So that really exemplifies why I came into 2023 knowing that if I was to build the business back up to the firm foundation I craved, I had to actually know what I did. Not in general, not sort of, not “it depends” – I had to know, unequivocally, what I was here to do. I had to rethink what I thought I wanted, reconnect with the bigger vision, look at all the different pieces and see what was still usable. This process is a lot of thinking, a lot of Google Docs, a lot of clunking into place on walks, and not a lot of visibility. A lot of furtive backstage organisation as the curtain remains down. But here I am lifting the curtain for the first act, to show you where I’m up to with this thinking, and the changes I’m putting in place.

Separating the writer from the businesswoman

I need to consciously uncouple my writing work from my Simple & Season work. This was one of those things where you have a silly little “what if?” thought and then realise “damnit, that’s what I have to do now”. Early on in my business I was adamant that if you could keep everything under one umbrella then you should – don’t unnecessarily double your work load by having different Instagram accounts and websites and mindsets to manage. I had clung to that opinion ‘til beyond the bitter end when I asked myself “why am I following an opinion from five years ago when I was a different person?”

Something I have been wrestling against, a square I simply cannot circle, is how to be the writer I want to be within a business that needs me to be something else. And the truth is, I can’t. I can’t be the writer I want to be whilst also running the business I want to run all under the same umbrella. I realised that I had reached the point where the two were holding each other back: Simple & Season was making me censor the topics I wanted to write about and the ways I wanted to write, while what I want to do with my writing was preventing this space from being as truly helpful and expansive as it could be. They needed to separate – amicably, positively, as the very best of friends.

So I have started a new Instagram account - @kayteferriswrites – which is where I will be flexing into the more creative non-fiction style and topics I really want to explore; truth, love, knowing, experience. At some point there will also be a Substack for more longer form work (although in this season I am more focused on Simple & Season). The intention here is to explore my craft and who I am as a writer, and also to build a platform and practice to a point where I can be publishing more widely and working towards the book. 

None of this is to say that I won’t be writing here on Simple & Season anymore – definitely not! And of course there will be crossovers between the two as I am still the same person writing for both, but content here will be more focused on creativity, belief, work, and behind the scenes – things that may very well make a return to podcasting make sense at some point… But I won’t get ahead of myself just yet. For now I simply hope that this separation provides a more rounded way of creating for me, as well as a more expansive way for you to connect with my work.

Re-defining Simple & Season

With the decision made that the writing and the business needed to be separated that begged the question “what is Simple & Season now?” I have been in a near constant state of trying to make this whole thing make sense for a long time now, but removing the need to have it also represent the writing side actually helped it make sense of itself.

Directions
A) Collect every line of the records that contains the string "menu", treating uppercase and lowercase as distinct.
B) Carry on the post about separating writing from the Simple & Season business, starting after its last sentence.
The text above has no connection to the records.

Records for this task
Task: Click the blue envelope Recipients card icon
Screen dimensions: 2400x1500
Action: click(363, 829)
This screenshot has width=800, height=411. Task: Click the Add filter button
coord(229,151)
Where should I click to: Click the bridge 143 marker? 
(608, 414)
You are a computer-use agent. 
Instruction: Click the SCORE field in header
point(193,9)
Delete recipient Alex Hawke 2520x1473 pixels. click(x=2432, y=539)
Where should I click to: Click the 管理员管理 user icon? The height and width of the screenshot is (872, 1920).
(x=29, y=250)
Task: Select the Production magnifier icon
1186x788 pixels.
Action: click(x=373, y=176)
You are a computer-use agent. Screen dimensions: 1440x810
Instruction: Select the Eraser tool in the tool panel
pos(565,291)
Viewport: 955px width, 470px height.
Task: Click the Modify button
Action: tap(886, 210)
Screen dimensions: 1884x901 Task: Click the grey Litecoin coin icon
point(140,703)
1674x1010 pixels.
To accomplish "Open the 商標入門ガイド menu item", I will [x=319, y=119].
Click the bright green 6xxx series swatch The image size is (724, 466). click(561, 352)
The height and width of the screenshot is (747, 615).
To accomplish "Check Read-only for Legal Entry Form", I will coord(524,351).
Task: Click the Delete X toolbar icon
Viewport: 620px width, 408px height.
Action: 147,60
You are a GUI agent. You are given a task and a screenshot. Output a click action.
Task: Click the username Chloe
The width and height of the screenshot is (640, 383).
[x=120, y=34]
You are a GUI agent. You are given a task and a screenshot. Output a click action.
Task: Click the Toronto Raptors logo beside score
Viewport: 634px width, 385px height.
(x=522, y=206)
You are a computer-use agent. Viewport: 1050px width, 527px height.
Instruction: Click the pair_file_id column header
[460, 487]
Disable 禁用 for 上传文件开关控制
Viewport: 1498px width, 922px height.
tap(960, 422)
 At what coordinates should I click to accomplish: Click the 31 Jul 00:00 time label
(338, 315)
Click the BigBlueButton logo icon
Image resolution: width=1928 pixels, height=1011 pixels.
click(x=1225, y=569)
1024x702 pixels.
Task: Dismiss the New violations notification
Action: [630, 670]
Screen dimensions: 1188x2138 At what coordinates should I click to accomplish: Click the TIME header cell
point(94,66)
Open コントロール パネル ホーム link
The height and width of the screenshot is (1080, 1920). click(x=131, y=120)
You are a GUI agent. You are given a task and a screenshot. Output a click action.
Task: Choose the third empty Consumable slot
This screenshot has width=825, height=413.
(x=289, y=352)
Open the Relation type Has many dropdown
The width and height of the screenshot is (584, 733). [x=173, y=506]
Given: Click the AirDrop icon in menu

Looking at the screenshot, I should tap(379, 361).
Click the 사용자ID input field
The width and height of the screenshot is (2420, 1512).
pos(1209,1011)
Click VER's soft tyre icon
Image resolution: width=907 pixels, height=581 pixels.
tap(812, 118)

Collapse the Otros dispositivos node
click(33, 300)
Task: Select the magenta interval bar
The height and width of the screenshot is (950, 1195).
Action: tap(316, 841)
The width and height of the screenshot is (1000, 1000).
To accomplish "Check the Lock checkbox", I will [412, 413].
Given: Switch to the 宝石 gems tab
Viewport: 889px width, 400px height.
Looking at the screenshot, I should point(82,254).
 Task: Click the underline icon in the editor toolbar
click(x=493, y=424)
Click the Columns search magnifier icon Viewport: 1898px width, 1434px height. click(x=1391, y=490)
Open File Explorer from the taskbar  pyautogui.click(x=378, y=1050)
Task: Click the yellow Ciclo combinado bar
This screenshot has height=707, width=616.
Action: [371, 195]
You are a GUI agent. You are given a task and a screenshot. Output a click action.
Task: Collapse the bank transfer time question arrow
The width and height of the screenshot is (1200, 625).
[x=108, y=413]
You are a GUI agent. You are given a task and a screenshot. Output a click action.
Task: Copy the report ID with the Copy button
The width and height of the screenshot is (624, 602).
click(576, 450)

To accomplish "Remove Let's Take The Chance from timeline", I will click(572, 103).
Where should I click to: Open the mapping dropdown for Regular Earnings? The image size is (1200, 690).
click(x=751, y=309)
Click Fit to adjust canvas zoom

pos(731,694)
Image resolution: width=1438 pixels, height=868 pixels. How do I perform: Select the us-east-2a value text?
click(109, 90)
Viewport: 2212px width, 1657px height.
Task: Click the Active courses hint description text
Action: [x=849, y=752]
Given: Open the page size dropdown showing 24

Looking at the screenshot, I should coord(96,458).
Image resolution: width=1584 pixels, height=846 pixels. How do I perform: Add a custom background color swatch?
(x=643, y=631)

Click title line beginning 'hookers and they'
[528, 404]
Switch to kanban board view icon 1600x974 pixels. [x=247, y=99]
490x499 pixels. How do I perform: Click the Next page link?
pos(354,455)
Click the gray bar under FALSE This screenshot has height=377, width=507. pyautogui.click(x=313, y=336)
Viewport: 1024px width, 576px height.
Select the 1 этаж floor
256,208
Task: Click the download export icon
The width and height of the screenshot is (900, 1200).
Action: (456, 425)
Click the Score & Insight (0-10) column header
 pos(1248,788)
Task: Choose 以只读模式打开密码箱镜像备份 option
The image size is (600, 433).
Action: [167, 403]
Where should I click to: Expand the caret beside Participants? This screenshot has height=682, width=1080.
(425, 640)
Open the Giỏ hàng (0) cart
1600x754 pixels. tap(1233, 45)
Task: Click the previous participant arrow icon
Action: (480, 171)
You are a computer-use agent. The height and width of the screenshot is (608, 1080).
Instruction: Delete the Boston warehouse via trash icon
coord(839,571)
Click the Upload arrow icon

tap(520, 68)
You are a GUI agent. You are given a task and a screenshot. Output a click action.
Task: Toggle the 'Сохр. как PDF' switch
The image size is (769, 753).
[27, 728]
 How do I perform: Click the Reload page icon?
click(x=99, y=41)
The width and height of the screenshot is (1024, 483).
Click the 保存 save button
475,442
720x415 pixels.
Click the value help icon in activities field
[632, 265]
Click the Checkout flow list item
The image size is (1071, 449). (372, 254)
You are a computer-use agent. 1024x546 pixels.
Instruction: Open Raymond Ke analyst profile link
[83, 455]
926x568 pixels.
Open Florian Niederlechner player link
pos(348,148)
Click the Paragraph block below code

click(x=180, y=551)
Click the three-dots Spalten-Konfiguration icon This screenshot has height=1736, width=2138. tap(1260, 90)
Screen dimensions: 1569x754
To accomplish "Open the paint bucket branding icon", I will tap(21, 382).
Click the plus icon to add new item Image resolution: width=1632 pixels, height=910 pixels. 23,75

Answers
A)
To accomplish "Open the 商標入門ガイド menu item", I will [x=319, y=119].
Given: Click the AirDrop icon in menu

B)
Although I started out offering marketing coaching, what quickly became clear to me was what’s actually hard about running a business, or sharing creative work online, is the emotional experience of it. That’s what every problem and worry and block comes back to. I’ve always known this but always skirted around it, trying to make what Simple & Season stood for something more, something that sounded more grandiose perhaps, or offered something above and beyond but never quite hitting it. But in the process, I lost the rallying cry of this business, and didn’t know exactly what it stood for anymore.

Because what it stands for is a work worth living. Navigating the emotional experience of sharing work and making money online whilst also trying to find fulfilment in the middle of it. It stands for creativity, for process, for belief; inspiration, dreams, artistry, plans, self-relationship. Everything I do, actually, has been about this – making a work you love and that supports you towards the life you want to live. Giving the writing a separate place to live really cleared my mind and left the space for me to think “yes, this is it” – this is what I need to do, double down, where I can be of service. This is where the intention can be directed.

How do the products make sense?

The final piece of phase one was looking at the business model and the product offering and hoping to god they made sense with the decisions made so far. Over recent years I have vacillated between wanting to have a very structured and strategic product offering, and wanting to do what I feel like at any given moment. My products reflected that, I think – hanging together somewhat but also appearing very different on the surface. All listed one after the other on a simple web page, though, there were no clear through lines or ways to know what did what.

What felt very relieving was to go through the products and realise that actually, it was indeed their presentation on that web page that was throwing me off. Once I started grouping them differently, by format rather than topic, they emerged as parts of a whole – which is what they had been all along. There were the Deep Dives, the Jump Starts and the entry level Kits & Classes, meaning there was something for you start making a work worth living no matter what amount of commitment you were able to make. You can see this in practice over on the new Offerings page. Reconnecting with what I had made and seeing them through a new lens enabled me to feel more confident and together.

So that is phase one! The nuts and bolts and behind the scenes figuring out. Phase two is, well, doing it. Building back up a content practice here to double down on the focus , selling, launching my group offer, making a start on the writing Instagram. Phase two is taking the stone I’ve just started nudging and getting it rolling with momentum. And then we will see how we are set for phase three to start in the summer. But – one thing at a time, focusing on just the next step.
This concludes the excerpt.